市町村にある犯罪者名簿
先日、掲題のニュース「保育士の犯歴照会、義務に 登録取り消しを徹底」を目にしました。
「犯歴があるからすべてがダメ」という理屈はないと思いますが、やはり犯した罪によって「就いてはならない職業」「望ましくない仕事」というのは間違いなくあるでしょう。
そういう意味では、「保育士の犯歴照会」という機能が果たす意味は大きいはずです。
ところで、この記事で注目したいのが「犯罪者名簿」。
我々にはなじみの薄い用語ですが、本籍地のある市町村に備え付けられているといいます。
警察だけではない犯罪情報
犯罪関係の情報は警察にしかないのでは?と不思議に思いますが、地方の検察庁が市町村に「罪状」を伝える制度があり、それらをまとめたものが「犯罪者名簿」ということになります。
もちろん公開されているものでもありません。
それどころか、弁護士が職権で照会を求めて大揉め(という表現は適切ではないかもしれませんが、まぁ分かりやすく説明するためあえてこう書きます)になり、「前科照会事件」という有名な判例にまで至ってしまったケースさえあります。

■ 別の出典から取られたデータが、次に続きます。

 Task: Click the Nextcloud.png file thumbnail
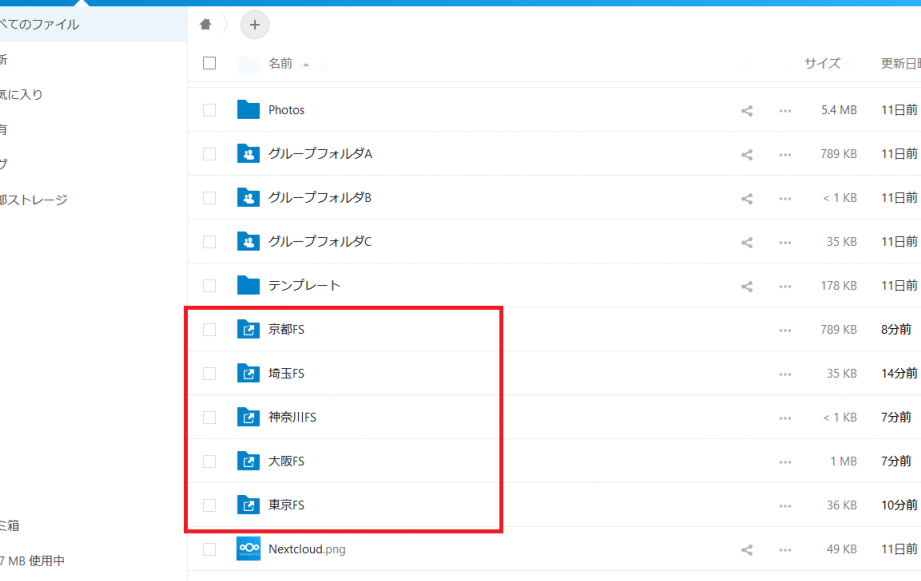pyautogui.click(x=248, y=549)
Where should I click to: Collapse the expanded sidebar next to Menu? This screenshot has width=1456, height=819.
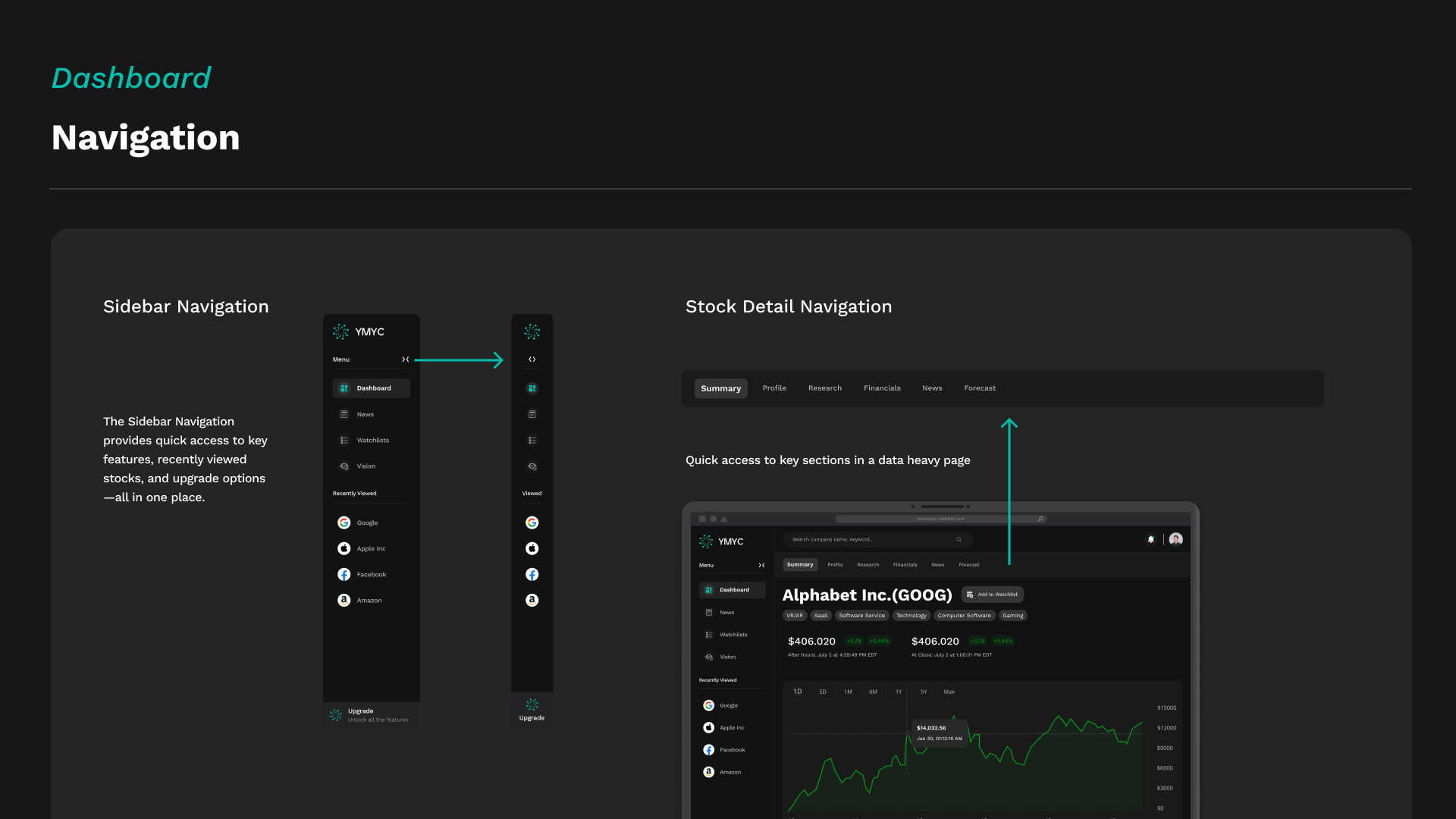point(406,359)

もちろん、犯罪を起こしたところで「若気の至り」だったという範囲もあるでしょう。
いずれにせよ、こうした情報は戸籍や住民票に記載されることは絶対にありませんし、きちんとプライバシーが管理されています。
言いたいことは、こういう制度があるということを知っておいたほうがよい、ということです。 → 【参考】犯歴事務規程
きちんと機能させること
記事のように、わいせつ罪で実刑を受けた人が再び保育士になる、というのは親御さんからしても心配極まりないでしょうし、道徳的にもいかがなものかとおもいます。
また先般、表向き不動産会社社長だった男性が、なりすまし詐欺のとりまとめ役だったという事件、逮捕された男性が再び不動産業に就こうとするならば、「犯罪者名簿」が活用され、許可を下すか下ろさないかの議論は十分されるべきだろうと個人的には思います。
いずれにしても、世の中の制度が複雑極まりなくなってくると、「えっ!こんな制度があるんだ」と驚くようなことが結構あるものです。